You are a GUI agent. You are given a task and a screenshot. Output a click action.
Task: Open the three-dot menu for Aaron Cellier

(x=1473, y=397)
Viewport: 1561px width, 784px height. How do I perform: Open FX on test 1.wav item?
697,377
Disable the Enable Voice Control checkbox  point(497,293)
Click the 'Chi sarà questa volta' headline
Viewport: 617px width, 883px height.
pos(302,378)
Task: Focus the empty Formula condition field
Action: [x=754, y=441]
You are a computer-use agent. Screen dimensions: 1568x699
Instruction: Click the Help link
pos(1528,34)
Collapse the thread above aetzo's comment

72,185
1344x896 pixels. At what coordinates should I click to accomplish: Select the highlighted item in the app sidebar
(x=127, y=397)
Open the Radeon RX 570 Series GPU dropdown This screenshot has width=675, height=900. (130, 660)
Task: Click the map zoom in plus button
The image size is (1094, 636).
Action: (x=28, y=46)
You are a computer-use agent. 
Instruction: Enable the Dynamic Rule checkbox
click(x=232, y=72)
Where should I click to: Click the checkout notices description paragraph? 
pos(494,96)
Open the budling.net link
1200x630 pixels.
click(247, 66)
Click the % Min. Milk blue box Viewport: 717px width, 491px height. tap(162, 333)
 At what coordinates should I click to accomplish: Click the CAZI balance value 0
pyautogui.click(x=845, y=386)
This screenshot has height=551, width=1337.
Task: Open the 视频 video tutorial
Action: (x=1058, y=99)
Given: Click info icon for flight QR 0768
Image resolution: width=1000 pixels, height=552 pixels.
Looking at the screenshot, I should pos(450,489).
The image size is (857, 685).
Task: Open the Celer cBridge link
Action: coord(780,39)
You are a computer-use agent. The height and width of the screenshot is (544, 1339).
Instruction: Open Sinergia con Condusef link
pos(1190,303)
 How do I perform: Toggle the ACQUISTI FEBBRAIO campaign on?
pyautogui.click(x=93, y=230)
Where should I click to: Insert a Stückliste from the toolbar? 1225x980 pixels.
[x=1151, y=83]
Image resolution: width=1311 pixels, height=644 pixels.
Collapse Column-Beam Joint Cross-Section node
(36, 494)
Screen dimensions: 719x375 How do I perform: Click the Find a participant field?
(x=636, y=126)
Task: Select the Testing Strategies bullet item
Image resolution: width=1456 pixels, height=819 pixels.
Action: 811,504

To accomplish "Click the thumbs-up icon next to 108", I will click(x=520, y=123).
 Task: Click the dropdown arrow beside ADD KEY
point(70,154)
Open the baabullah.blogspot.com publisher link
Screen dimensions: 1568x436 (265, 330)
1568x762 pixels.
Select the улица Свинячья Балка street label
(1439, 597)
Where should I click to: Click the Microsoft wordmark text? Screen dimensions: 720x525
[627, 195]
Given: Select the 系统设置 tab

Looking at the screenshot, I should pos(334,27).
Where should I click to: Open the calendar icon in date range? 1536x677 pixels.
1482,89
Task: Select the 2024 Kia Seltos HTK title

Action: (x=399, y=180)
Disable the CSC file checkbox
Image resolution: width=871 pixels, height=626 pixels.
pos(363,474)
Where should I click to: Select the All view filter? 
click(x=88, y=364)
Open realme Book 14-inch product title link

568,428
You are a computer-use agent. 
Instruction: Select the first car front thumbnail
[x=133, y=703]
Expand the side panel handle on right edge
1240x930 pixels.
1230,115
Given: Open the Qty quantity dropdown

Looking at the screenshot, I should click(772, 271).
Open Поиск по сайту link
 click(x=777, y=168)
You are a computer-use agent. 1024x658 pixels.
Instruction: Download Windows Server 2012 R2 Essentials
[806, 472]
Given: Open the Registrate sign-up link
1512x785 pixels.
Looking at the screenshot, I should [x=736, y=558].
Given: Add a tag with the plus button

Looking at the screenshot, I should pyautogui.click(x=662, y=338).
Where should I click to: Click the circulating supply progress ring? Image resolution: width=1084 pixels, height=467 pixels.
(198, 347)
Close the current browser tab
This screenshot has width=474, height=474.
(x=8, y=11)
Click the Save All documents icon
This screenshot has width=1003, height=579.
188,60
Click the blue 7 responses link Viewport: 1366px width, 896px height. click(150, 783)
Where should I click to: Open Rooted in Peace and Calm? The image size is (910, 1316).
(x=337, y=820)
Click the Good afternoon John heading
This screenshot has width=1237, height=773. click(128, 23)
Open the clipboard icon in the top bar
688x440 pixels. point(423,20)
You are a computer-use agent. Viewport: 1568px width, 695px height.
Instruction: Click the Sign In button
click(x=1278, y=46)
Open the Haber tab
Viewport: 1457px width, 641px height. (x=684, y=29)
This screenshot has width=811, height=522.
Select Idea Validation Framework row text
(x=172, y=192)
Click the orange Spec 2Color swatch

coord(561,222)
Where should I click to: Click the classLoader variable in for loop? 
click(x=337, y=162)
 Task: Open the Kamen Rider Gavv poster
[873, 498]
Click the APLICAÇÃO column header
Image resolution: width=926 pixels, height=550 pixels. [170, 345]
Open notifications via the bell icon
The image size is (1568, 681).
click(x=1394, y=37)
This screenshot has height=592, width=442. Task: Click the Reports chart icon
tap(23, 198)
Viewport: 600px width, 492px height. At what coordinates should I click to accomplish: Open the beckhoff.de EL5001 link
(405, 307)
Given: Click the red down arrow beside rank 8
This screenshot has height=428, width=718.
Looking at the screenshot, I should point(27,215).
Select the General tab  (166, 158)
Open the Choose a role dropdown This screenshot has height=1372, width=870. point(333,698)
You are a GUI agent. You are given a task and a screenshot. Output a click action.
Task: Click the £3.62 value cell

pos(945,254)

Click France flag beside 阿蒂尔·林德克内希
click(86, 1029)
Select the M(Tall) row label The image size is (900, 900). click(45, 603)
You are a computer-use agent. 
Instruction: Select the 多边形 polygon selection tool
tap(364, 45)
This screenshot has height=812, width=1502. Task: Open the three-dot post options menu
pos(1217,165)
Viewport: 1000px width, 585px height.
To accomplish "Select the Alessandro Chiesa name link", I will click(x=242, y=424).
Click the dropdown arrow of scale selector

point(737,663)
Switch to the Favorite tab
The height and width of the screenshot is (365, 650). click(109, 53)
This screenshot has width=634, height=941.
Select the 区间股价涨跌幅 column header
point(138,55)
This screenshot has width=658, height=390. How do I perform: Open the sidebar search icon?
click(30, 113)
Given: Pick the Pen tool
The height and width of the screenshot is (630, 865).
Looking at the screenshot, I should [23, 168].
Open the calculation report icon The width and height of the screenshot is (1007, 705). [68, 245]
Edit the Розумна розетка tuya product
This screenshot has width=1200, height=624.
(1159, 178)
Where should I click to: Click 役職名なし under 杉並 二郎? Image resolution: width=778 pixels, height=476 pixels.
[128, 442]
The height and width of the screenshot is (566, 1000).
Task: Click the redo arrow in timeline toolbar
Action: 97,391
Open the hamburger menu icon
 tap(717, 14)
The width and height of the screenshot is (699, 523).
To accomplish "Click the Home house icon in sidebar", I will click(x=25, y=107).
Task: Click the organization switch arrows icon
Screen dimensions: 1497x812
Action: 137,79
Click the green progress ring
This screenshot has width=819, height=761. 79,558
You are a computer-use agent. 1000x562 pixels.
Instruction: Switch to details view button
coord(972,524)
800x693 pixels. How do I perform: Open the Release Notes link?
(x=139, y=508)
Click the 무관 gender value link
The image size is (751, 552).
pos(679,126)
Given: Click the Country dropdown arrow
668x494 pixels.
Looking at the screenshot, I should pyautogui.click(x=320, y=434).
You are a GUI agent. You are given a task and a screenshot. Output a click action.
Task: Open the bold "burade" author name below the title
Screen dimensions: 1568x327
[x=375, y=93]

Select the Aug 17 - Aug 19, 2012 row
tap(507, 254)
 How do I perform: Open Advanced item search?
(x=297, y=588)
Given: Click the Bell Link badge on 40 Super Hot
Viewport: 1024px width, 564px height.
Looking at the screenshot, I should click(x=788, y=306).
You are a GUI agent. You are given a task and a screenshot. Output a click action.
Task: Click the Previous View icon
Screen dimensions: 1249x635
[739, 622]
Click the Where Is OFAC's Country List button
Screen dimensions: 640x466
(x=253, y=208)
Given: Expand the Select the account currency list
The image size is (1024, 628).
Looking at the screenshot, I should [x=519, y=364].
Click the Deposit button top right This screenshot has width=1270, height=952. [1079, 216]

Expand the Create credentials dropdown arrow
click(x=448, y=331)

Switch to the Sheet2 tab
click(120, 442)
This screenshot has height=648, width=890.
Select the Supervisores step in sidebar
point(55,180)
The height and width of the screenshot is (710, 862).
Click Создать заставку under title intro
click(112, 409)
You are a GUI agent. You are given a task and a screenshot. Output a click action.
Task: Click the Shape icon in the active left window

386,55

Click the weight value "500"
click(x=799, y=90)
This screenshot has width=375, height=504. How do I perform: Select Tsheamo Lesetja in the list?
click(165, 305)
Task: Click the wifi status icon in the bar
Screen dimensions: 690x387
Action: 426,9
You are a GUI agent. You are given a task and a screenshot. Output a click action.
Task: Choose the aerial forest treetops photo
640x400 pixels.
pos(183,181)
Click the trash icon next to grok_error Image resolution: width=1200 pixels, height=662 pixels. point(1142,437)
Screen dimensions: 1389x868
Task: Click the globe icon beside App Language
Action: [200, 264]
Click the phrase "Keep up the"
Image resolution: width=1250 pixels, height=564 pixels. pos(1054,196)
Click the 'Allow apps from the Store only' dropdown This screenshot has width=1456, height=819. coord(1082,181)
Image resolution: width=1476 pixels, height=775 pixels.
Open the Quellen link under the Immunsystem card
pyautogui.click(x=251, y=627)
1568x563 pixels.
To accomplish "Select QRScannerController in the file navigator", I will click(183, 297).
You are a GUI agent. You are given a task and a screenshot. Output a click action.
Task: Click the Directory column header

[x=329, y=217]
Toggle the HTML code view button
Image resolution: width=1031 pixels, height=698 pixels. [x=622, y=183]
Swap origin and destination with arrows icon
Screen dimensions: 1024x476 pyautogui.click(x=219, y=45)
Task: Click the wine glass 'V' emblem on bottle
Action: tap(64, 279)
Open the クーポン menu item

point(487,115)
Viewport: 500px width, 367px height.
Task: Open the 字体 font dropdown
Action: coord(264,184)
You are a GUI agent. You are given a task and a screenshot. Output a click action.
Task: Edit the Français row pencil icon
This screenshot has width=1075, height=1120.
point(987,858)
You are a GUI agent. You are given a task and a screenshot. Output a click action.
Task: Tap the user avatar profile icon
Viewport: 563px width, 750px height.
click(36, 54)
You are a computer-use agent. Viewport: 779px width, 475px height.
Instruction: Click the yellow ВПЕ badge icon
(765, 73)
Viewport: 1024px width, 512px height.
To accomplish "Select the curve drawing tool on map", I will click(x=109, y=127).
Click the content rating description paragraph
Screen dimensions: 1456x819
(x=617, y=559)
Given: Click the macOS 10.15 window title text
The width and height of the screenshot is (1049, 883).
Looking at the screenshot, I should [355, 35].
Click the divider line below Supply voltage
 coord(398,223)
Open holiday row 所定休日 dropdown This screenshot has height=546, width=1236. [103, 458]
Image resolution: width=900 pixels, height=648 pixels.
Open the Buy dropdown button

**DIRECTIONS FOR THIS TASK:** Exactly the lines from the one containing "Click the divider line below Supply voltage" through the end of the records above should be returned, with both ends kept.

**ANSWER SECTION:**
Click the divider line below Supply voltage
 coord(398,223)
Open holiday row 所定休日 dropdown This screenshot has height=546, width=1236. [103, 458]
Image resolution: width=900 pixels, height=648 pixels.
Open the Buy dropdown button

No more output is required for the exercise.